1960年代後半からわが国の血管疾患の内容は大きく変化した。それまで胸部大動脈瘤の大半を占めていた梅毒は姿を消し、動脈硬化性(変性)のものと交代した。高安動脈炎は病態の解明とともに「脈無し病」(清水健太郎、1948年)、大動脈炎症候群(上田英雄、、1965年)などが提唱されたが、現在ではそのpriorityが尊重され「高安動脈炎」と呼ぶことが国際的にも了承されている。
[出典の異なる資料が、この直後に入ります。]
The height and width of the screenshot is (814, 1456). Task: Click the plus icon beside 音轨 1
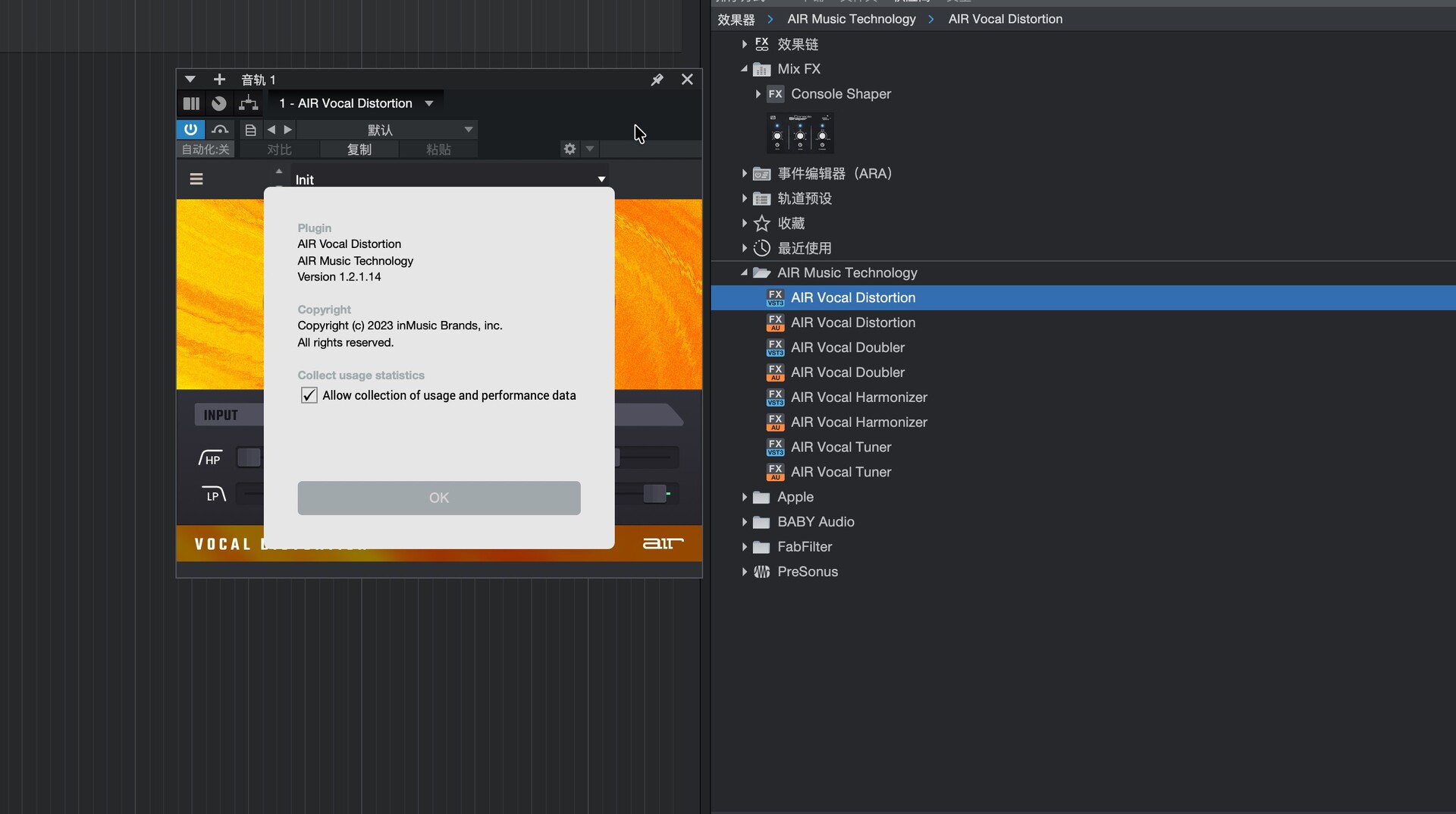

稲田潔は外科治療の見地から脈無し病と異型大動脈縮窄が同一の病因の範疇に属することを明らかにし(1962年)、上野明は造影所見と病態生理の面から高安動脈炎を今日広く用いられている脈無し病型、異型縮窄型、混合型および拡張型の4型分類した。高安動脈炎は、近年その発症率と脳の乏血症状を呈する重症例は低下しており、その生命予後は拡張型病変、すなわち大動脈瘤破裂や大動脈弁閉鎖不全による心不全により左右されるものとなっている。Buerger病は1960年にWesslerらにより閉塞性動脈硬化症との関連で論争が提起されたが、石川浩一は自験例を詳細に分析し粥状硬化症とは明らかに異なる臨床的特徴を有する疾患として存在することを明らかにした。近年、その発症率は低下し病状も軽症化し、肢切断に至る症例は希となっている。
1960年頃から欧米の専門施設に留学していた若手の血管外科医が相次いで帰国し日本血管外科研究会を創立した。当時の主なメンバーは上野明、三島好雄、阪口周吉、古川欽一、田邊達三、勝村達喜、草場昭らであった。血管外科研究会は「血管外科フォーラム」を経て、92年に「日本血管外科学会」と改称され今日に至っている。現在会員数は3,000人、日本胸部外科学会、日本心臓血管外科学会の3学会で日本心臓血管外科専門医機構を構成し2002名の日本心臓血管外科専門医を有している。
日本血管外科学会の主な事業は、定期学術集会および教育セミナー開催、血管外科手術症例の全国調査(毎年)、機関誌の発行;日本血管外科学会雑誌(和文、英文、隔月)、AVD(Asian Vascular Disease、日本静脈学会、日本脈管学会との共同発行、電子ジャーナル版と冊子体、英文)を行い、また日本静脈学会、日本脈管学会とともに血管診療検査技師認定機構を構築しコメデイカル育成に努めている。
国際学会関連では1994年にアジア血管外科学会が創立され、韓国血管外科学会、ヨーロッパ血管外科学会とも毎年ジョイントミーテイングがもたれている。
血管外科の進歩はめざましい。大血管領域ではより扱いやすく生体反応の少ないグラフトの改良と補助手段法、末梢動脈領域では遠隔期におけるグラフト、あるいは吻合部の内膜肥厚が問題となっている。高齢化社会がすすむ中で種々の全身合併症を有し、また重篤な症状を呈する症例も増えており、診断、治療にも低侵襲性が益々求められる時代となっている。末梢血管疾患、大血管領域ともendovascularsurgeryの重要性が増してきており、日本血管外科学会はわが国における大動脈瘤に対するステントグラフト治療導入に際し、その安全性の確保と普及のための指針作りに中心的な役割を果たしてきた。今後新しい診断法や治療法の開発、臨床導入における安全性のチェック体制も含めて本学会の果たす役割は益々増していくものと思われる。